On 1/23/17, 12:51 AM, Jiri Benc wrote:
> On Mon, 23 Jan 2017 09:08:05 +0100, Jiri Pirko wrote:
>> Sat, Jan 21, 2017 at 06:46:51AM CET, ro...@cumulusnetworks.com wrote:
>>> Other approaches tried and vetoed:
>>> - tc vlan push/pop and tunnel metadata dst:
>>>    - posses a tc rule scalability problem (2 rules per vni)
>> Why it is a problem?
> Wanted to ask exactly the same question.
>
>>>    - cannot handle the case where a packet needs to be replicated to
>>>      multiple vxlan remote tunnel end-points.. which the vxlan driver
>>>      can do today by having multiple remote destinations per fdb.
>> Can't you just extend the tc to support this?
> +1
>
>> To me, looks like the tc is the correct place to hangle this. Then, the
>> user can use it for multiple cases of forwarding, including bridge,
>> tc-mirred, ovs and others. Putting this in bridge somehow seems wrong in
>> this light. Also, the bridge code is polluted enough as it is. I this we
>> should be super-picky to add another code there.
> Completely agreed.
>

The problem is, When you use the Linux bridge for vlan configuration and vlan 
filtering, having
additional vlan config in some other subsystem is a bit awkward. Its the same 
argument where
tc and netfilter subsystems have so much overlap...but they do because, each 
subsystem has to
have the missing functionality for completeness....cannot expect the user to 
configure a few rules
in tc and a few others in netfilter. In this case, I cannot expect the user/app 
to configure vlan filtering
in one place and have additional vlan to tunnel filtering in another subsystem. 
Its duplicating vlan
configuration in multiple places.

Also, the goal is to reduce the number of vxlan devices from say 4k to 1. I 
don't think replacing
it with 8k (egress + ingress) rules is going in the right direction.


bigger picture/context... With bgp now being deployed as a controller for
l2 ethernet vpn solutions 
(https://tools.ietf.org/html/draft-ietf-bess-evpn-overlay-07), popular routing
suites like quagga, are looking at using the Linux api for L2 configuration.
And, a 'vlan-to-tunid' mapping is a very common configuration in L2 ethernet 
vpn configurations.
With the bridge driver being the center of vlan configuration in such bridged 
networks,
having all vlan configuration in one place makes sense.

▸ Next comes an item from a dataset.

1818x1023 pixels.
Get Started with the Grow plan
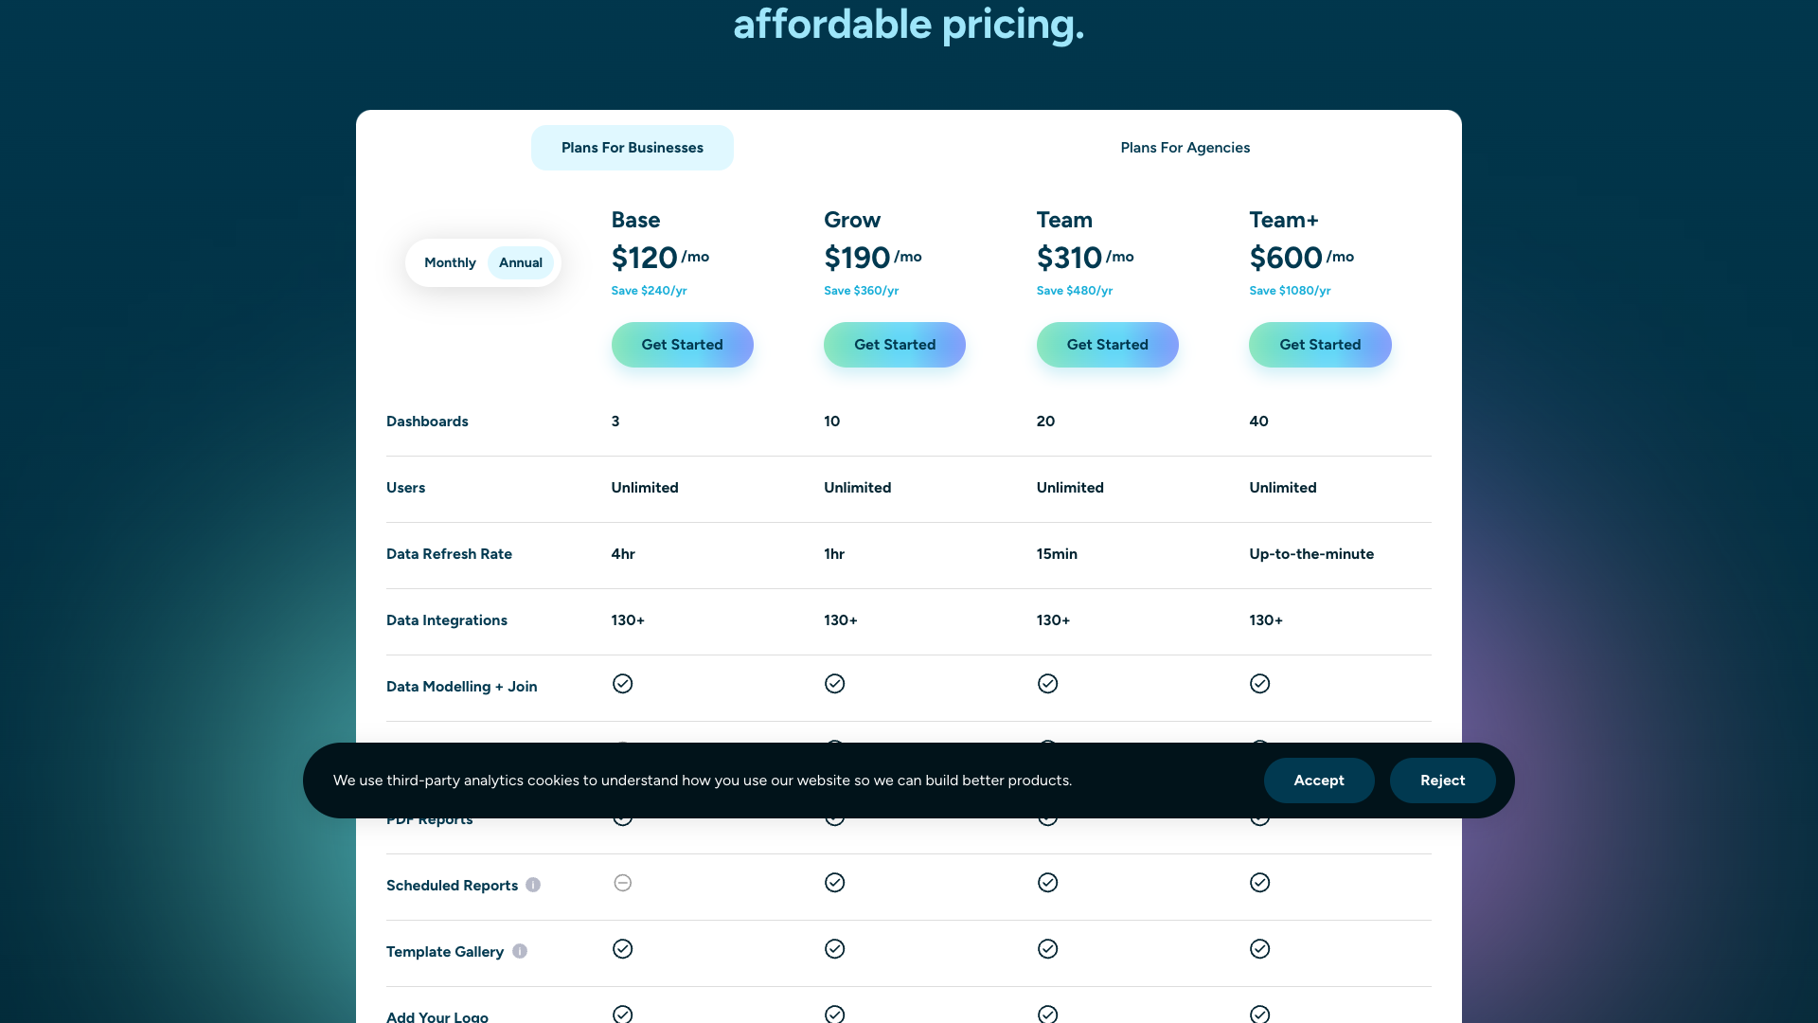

Also, quagga now has a 
single api
to get the 'vlan-to-tunid' mapping. Telling quagga to look at tc filtering 
rules to derive this
mapping is not inline with the rest of the L2 api ..(when you use the Linux 
bridge ..).

Regarding piling this on to the bridge driver:
- It is using existing dst metadata infra + two hooks disabled by default.
- I started this with vlan-to-vxlan map in the vxlan driver (regret spending 
time on it)..
I ended up duplicating a lot of vlan handling code that the bridge driver 
all-ready had in the vxlan driver.
Hence bridge driver is the right place for this ...when you are using the 
bridge driver for vlan filtering.
- Besides, having it in the bridge driver ..enables the bridge driver for 
future other
 l2 evpn dataplanes (vxlan just happens to be one of them i am working on 
currently).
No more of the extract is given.